Not tested: main() and the HTTP server bind — thin runtime
wrappers around the tested core logic. GHCR HTML scraping is
tested against captured page fragments but may break if GitHub
changes their markup.
No vulnerabilities found. All scans clean across 8 tools.
| Tool | Result |
|---|---|
| govulncheck | No vulnerabilities in call graph |
| golangci-lint (gosec) | 0 issues |
| trivy | 0 vulnerabilities (distroless base) |
| grype | 0 vulnerabilities |
| gitleaks | No secrets detected |
| semgrep | 1 info (false positive) |
| hadolint | Clean |
Read-only JSON API designed for internal Grafana consumption.
No authentication required (standard for internal metrics APIs).
Stdlib-only (zero external Go dependencies). Runs as nonroot
on a distroless base image with no shell.
Details for advanced users: URL path segments validated via
isSafeURLSegment (rejects /%\?#@:). Snapshot filenames are
date-format-validated before disk access (prevents path
traversal). Response bodies capped via io.LimitReader (10 MB
JSON, 4 MB HTML). HTTP server sets all five timeouts. Atomic
writes (temp file + rename) prevent snapshot corruption. Semgrep
flags math/rand/v2 usage, which is correct for jitter timing
(not crypto).
All dependencies are updated automatically via Renovate and pinned by digest or version for reproducibility.
| Dependency | Version | Source |
|---|---|---|
| golang | 1.26-alpine |
Go |
| gcr.io/distroless/static-debian13 | nonroot |
Distroless |
- Always up to date: Base images, packages, and libraries are updated automatically via Renovate. Unlike many community Docker images that ship outdated or abandoned dependencies, these images receive continuous updates.
- Minimal attack surface: When possible, pure Go apps use
gcr.io/distroless/static:nonroot(no shell, no package manager, runs as non-root). Apps requiring system packages use Alpine with the minimum necessary privileges. - Digest-pinned: Every
FROMinstruction pins a SHA256 digest.

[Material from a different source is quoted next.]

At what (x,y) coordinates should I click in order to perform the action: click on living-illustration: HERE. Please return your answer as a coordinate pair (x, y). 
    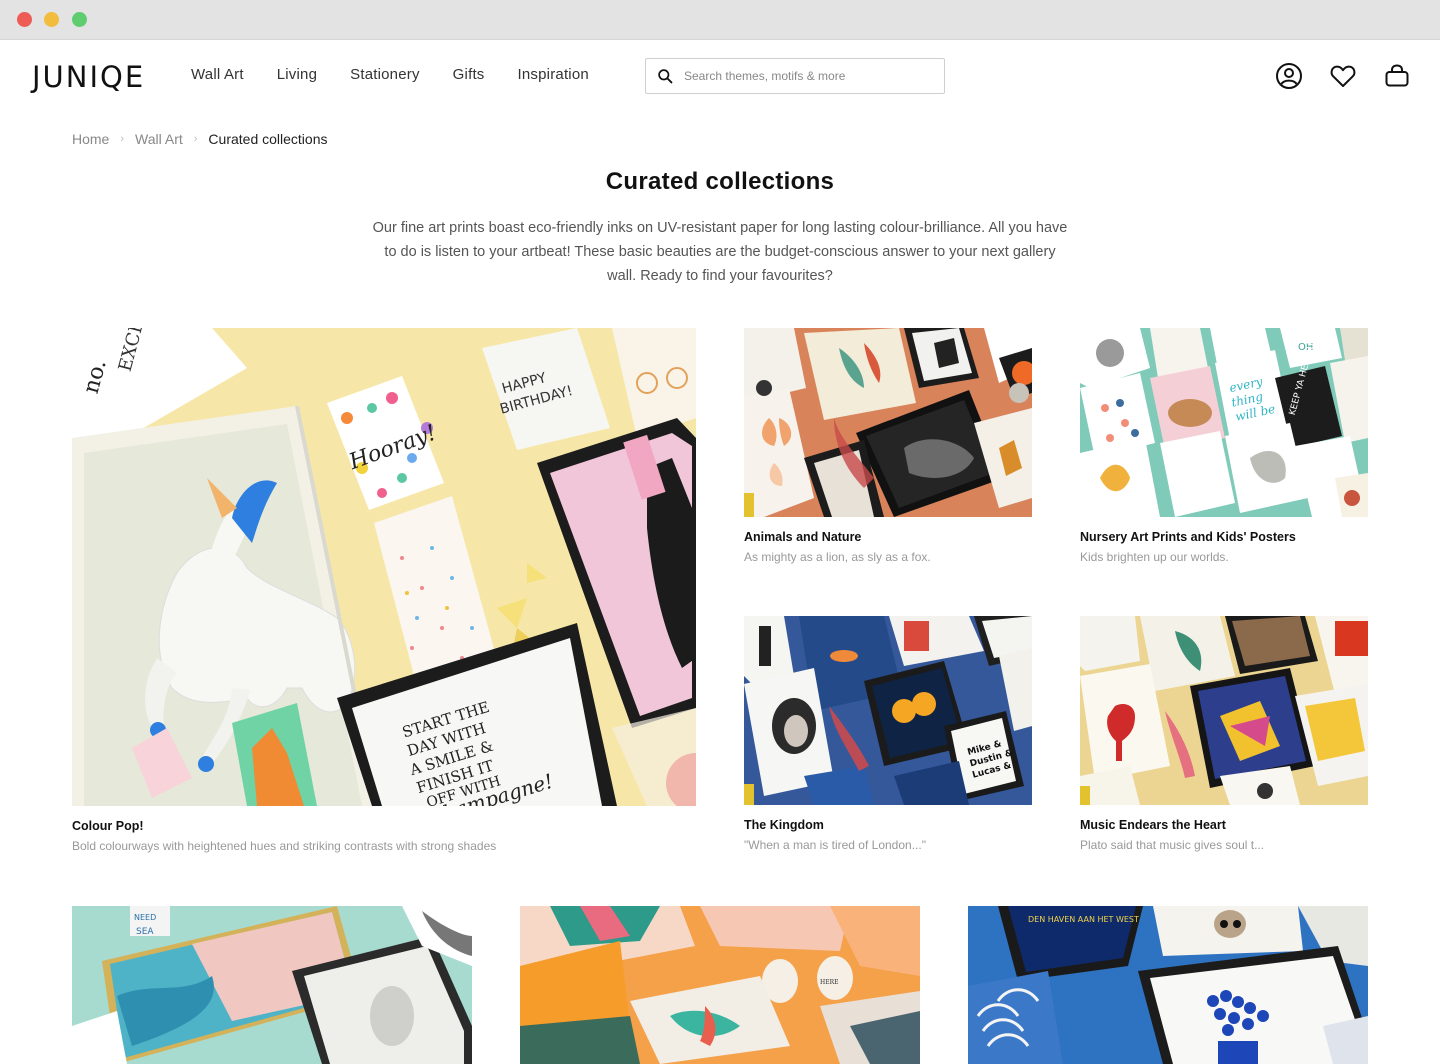
    Looking at the image, I should click on (720, 985).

All GitHub Actions are digest-pinned. - Multi-platform: Built for
linux/amd64andlinux/arm64. - Healthchecks: Every container includes a Docker healthcheck.
- Provenance: Build provenance is attested via GitHub Actions, verifiable with
gh attestation verify.
This is an original tool that builds upon Docker Hub API.
These images are built with care and follow security best practices, but they are intended for homelab use. No guarantees of fitness for production environments. Use at your own risk.
This project was built with AI-assisted tooling using Claude Opus and Kiro. The human maintainer defines architecture, supervises implementation, and makes all final decisions.
This project is licensed under the GNU General Public License v3.0.